LOKASYON MU, ZAMANLAMA MI?
Monocle boş geçmiyor; derginin Türkiye'ye yer vermediği sayısı yok gibi. Bu defa yine Karaköy'deler: Avusturya merkezli kahveci Julius Meinl, Karabatak, Mums Cafe, Dem, Naif... Bir de "Location is everything" diye kutu yapmışlar. House of Cards'ın Frank Underwood'unu (Kevin Spacey) andık haliyle; "Location... Location... Everything is location..." diyen sesi kulağımızda çınlar. Öyle mi peki, her şey 'location' mı, yoksa 'timing' mi?
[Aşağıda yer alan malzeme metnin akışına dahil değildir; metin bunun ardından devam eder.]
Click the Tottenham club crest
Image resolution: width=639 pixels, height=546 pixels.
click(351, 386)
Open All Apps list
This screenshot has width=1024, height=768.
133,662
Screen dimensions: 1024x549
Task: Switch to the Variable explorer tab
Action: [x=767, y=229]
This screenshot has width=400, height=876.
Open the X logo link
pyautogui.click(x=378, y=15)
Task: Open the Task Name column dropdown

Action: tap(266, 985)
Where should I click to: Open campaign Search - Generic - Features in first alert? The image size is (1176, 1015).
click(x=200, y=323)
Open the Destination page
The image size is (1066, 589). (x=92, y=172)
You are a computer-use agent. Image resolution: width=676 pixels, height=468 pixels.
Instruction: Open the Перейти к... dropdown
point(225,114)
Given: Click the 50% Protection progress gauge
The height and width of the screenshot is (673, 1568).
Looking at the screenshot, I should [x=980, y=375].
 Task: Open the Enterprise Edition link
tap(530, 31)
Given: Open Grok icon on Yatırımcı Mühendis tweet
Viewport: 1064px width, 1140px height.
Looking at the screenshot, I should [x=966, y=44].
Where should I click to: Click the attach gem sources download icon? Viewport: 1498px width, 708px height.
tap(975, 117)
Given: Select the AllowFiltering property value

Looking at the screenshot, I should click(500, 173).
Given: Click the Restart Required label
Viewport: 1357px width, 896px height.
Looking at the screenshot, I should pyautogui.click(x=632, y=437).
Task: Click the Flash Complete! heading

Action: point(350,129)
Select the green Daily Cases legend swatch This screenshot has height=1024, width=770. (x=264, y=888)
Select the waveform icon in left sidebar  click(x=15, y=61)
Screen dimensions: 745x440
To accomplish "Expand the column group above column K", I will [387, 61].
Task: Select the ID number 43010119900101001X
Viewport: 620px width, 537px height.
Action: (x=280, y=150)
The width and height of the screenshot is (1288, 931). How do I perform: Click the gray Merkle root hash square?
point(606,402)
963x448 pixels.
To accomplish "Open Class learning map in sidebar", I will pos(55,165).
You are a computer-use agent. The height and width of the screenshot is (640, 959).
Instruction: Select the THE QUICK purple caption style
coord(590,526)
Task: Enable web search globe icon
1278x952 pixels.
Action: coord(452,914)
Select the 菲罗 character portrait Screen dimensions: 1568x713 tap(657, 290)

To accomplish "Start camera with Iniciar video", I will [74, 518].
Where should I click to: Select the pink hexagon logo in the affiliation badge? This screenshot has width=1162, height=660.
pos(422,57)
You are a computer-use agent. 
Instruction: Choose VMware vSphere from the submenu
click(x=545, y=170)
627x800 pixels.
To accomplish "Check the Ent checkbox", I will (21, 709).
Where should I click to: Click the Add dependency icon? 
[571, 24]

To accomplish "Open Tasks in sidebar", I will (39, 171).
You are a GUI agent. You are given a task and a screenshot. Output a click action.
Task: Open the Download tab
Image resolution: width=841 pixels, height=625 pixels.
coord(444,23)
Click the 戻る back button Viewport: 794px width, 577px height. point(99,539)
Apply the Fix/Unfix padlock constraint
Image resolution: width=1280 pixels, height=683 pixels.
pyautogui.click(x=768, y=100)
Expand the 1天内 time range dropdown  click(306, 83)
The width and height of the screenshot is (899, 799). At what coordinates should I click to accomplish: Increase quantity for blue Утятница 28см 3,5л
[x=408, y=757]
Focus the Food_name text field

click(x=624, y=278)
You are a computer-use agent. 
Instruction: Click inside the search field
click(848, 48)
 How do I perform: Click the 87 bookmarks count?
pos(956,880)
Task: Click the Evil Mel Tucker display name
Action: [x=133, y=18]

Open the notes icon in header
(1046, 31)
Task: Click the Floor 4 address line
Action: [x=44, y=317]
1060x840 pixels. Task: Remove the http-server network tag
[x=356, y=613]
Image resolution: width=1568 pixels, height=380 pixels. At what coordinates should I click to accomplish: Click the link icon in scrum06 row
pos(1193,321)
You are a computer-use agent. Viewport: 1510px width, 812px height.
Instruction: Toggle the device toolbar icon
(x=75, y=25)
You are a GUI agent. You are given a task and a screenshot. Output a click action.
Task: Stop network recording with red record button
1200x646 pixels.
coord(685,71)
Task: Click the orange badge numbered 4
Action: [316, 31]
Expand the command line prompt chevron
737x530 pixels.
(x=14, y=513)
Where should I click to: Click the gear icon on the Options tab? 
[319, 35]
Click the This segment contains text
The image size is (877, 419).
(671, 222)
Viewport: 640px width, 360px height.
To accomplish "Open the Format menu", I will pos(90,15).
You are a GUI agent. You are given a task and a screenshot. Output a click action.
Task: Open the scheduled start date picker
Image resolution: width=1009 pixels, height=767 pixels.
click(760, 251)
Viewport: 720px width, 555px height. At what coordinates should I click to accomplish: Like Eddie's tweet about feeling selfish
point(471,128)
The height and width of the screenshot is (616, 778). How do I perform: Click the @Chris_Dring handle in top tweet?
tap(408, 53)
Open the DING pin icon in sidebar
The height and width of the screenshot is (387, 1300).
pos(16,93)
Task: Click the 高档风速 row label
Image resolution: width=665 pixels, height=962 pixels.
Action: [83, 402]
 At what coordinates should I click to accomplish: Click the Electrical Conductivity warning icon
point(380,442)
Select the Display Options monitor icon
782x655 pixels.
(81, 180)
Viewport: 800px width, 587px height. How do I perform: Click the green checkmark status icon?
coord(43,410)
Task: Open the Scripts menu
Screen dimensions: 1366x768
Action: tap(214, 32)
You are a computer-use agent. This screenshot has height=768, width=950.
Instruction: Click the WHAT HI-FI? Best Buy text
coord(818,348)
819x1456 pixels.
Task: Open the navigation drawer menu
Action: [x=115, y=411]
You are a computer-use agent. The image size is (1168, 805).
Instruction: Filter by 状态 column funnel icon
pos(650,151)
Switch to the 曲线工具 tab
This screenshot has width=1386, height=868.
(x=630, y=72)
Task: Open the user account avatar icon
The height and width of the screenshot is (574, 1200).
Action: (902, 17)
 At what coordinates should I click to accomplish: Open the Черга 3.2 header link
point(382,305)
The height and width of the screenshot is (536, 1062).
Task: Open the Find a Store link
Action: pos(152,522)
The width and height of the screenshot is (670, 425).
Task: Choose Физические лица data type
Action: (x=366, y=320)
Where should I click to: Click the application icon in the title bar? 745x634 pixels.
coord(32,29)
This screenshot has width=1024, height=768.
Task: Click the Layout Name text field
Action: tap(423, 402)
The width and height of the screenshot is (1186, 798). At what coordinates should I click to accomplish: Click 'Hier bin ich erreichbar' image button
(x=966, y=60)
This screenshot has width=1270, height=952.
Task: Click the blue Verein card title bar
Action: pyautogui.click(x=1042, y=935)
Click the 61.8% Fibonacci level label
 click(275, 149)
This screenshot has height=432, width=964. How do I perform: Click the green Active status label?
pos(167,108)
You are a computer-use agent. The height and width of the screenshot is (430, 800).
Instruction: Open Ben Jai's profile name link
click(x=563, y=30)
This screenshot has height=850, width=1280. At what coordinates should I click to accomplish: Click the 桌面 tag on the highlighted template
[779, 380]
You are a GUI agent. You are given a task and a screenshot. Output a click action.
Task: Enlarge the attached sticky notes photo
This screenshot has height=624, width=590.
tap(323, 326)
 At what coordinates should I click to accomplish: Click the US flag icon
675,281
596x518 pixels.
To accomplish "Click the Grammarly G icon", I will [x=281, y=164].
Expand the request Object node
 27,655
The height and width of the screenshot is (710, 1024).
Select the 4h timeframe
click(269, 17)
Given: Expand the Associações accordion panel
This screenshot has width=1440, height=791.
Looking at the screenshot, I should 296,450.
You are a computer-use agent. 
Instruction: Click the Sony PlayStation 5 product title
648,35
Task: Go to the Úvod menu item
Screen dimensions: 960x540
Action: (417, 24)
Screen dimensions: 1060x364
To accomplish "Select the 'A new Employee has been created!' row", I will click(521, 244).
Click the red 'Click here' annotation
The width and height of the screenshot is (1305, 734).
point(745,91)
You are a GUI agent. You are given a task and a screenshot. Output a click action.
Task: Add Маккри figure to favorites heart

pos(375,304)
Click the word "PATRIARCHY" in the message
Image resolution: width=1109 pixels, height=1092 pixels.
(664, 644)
Yani konum mu, zamanlama mı? Hangisi daha belirleyici: Nerede olduğun mu, ne zaman olduğun mu? Hadi bakalım...

27 ŞUBAT PERŞEMBE

MARC QUINN'İN ETLERİ: GÜZEL Mİ İTİCİ Mİ?
Yürürken, göz kamaştıran parlaklıkta dev deniz kabuğunun çekim alanına girdiyseniz, İstiklal Caddesi'ndeki Arter'in önünden geçiyorsunuz demektir. 27 Nisan'a kadar Marc Quinn sergisi var burada: 'Aklın Uykusu'. Sanatçının 1999'dan beri yaptığı 30'dan fazla resim ve heykel, üç kata yayılmış. Farklı malzeme ve tekniklerle; tarihe, yaradılışa, evrene, zamana göndermeler... Marc Quinn'in kendi kanını kullanarak yaptığı otoportre ve dayatılan estetik anlayışının dışındaki heykelleri çok çarpıcı ama Gurman'ın alanına giren, et resimleri. Homeopatik Beslenme ve Atomik Denklik adlı iki resim, sanatçının 2012'den beri sürdürdüğü 'Et Resimleri' başlıklı yeni serisinden. Büyütmüş, soyutlamış, ete biyopsi yapmış Marc Quinn! Çiğ et: Mermersi dokusuyla, yoğun kırmızısıyla güzel mi? Yoksa itici ve irkiltici mi? Cevabı zor.

28 ŞUBAT CUMA

VE OSCAR BU TABAĞA GİDER!
Yılın tam da bu vakti, hiç aksatmıyorlar: Oscar adayı filmlerden esinlenmeli yemekler. Sitelerde türlü menüler, tarifler, sinemayla yemeği buluşturup ortak sanat icra etmeler... Geçen sene Huffington Post'takinden bahsetmiştik: Zero Dark Thirty için dizayn edilen falafel, Argo için tasarlanan akçaağaçlı elmalı baklava... Ama ne incelikler, ne gerekçeler, ne sinematografik haller... Yine benzer çalışmalar eksik edilmemiş: American Hustle için baharatlı istiridye ve deniztarağı, bol prosecco, finalde limonçello... Dallas Buyers Club'da Ron Woodruff'la Dr. Eve Saks'ın et lokantasındaki akşam yemeğinden esinlenmeli menü... Her için pizza ve cupcake, The Wolf of Wall Street için suşi, ıstakoz, şampanya ve de doughnut... Film endüstrisiyle içli dışlı sevgiliyi bağlayacak, eşin dostun gözüne girip dillere destan olacak kesin program: Pazara Oscar adayı filmlerden yola çıkıp, evde böyle bol referanslı Oscar menüsü hazırlamak... Evet, el oyalar biraz ama kabul edelim ki şık bir hareket.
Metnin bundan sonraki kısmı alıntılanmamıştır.